## Set problem A:
Please write down the part of the EXAI-MCP cheat sheet starting at "## Quick Start" and ending at "web browsing enabled)".
##### Page excerpt
# EXAI‑MCP Chat Sheet (As‑Configured)
This cheat sheet captures how your EXAI‑MCP server will behave given your current .env and provides a fast operator reference plus a routing decision tree.
## Quick Start and Smoke
- Start server: `python -m server`
- Verify: call `status`, `version`, `listmodels`
- Smoke: `python tools/ws_daemon_smoke.py` (checks streaming, web‑cue, long‑context)
- Tail logs (PowerShell):
- `Get-Content -Path logs\mcp_activity.log -Tail 200 -Wait`
- `Get-Content -Path logs\mcp_server.log -Tail 200 -Wait`
## As‑Configured Behavior (from .env)
- Agentic routing: `DEFAULT_MODEL=auto`, `ROUTER_ENABLED=true`, `EX_ROUTING_PROFILE=balanced`
- Providers: KIMI and GLM enabled (keys present; allowlists set for safety)
- Long‑context bias: `WORKFLOWS_PREFER_KIMI=true`, `EX_PREFER_LONG_CONTEXT=true`
- Web search defaults ON: `EX_WEBSEARCH_ENABLED=true`, `EX_WEBSEARCH_DEFAULT_ON=true` (GLM/Kimi web browsing enabled)
##########
## Set problem B:
In the entries starting at the line that contains "Viewport: 989px width, 502px" and ending at the line that contains "Where should I", change "Credit Applications" to "Loan Applications" and give those lines again with nothing else altered.
##### Dataset extract
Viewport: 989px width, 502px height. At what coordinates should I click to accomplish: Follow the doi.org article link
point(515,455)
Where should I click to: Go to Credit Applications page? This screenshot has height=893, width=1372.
##########
##### Dataset extract
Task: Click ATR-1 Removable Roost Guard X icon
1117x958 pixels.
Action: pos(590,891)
##########
##### Dataset extract
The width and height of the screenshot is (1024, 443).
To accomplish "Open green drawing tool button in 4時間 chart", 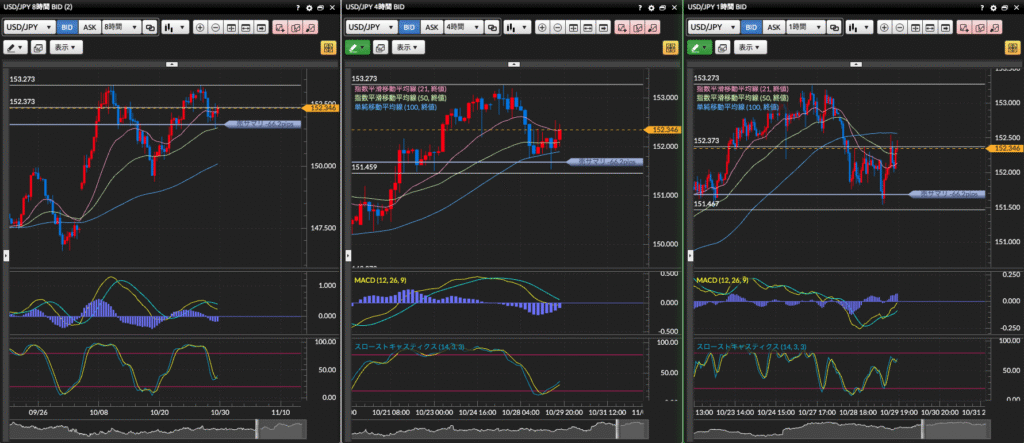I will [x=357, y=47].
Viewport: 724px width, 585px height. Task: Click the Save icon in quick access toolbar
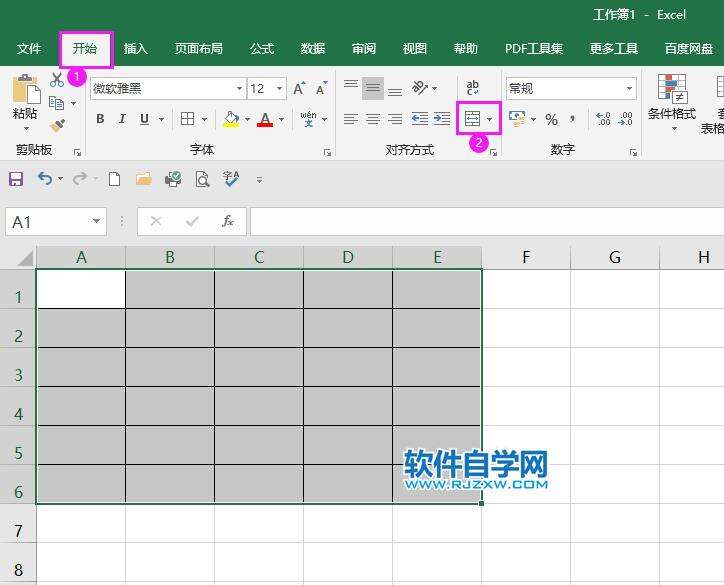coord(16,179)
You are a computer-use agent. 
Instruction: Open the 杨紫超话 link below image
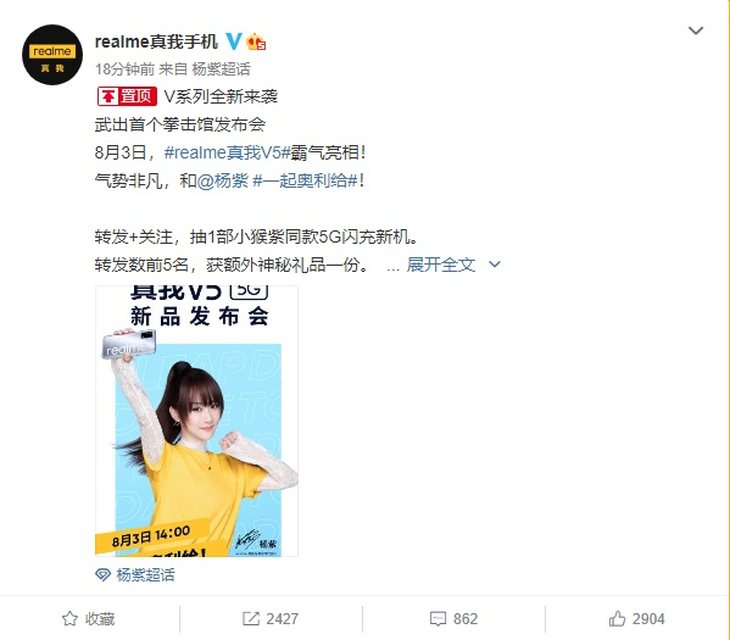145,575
##########
## Complete response A:
## Quick Start and Smoke
- Start server: `python -m server`
- Verify: call `status`, `version`, `listmodels`
- Smoke: `python tools/ws_daemon_smoke.py` (checks streaming, web‑cue, long‑context)
- Tail logs (PowerShell):
- `Get-Content -Path logs\mcp_activity.log -Tail 200 -Wait`
- `Get-Content -Path logs\mcp_server.log -Tail 200 -Wait`
## As‑Configured Behavior (from .env)
- Agentic routing: `DEFAULT_MODEL=auto`, `ROUTER_ENABLED=true`, `EX_ROUTING_PROFILE=balanced`
- Providers: KIMI and GLM enabled (keys present; allowlists set for safety)
- Long‑context bias: `WORKFLOWS_PREFER_KIMI=true`, `EX_PREFER_LONG_CONTEXT=true`
- Web search defaults ON: `EX_WEBSEARCH_ENABLED=true`, `EX_WEBSEARCH_DEFAULT_ON=true` (GLM/Kimi web browsing enabled)

## Complete response B:
Viewport: 989px width, 502px height. At what coordinates should I click to accomplish: Follow the doi.org article link
point(515,455)
Where should I click to: Go to Loan Applications page? This screenshot has height=893, width=1372.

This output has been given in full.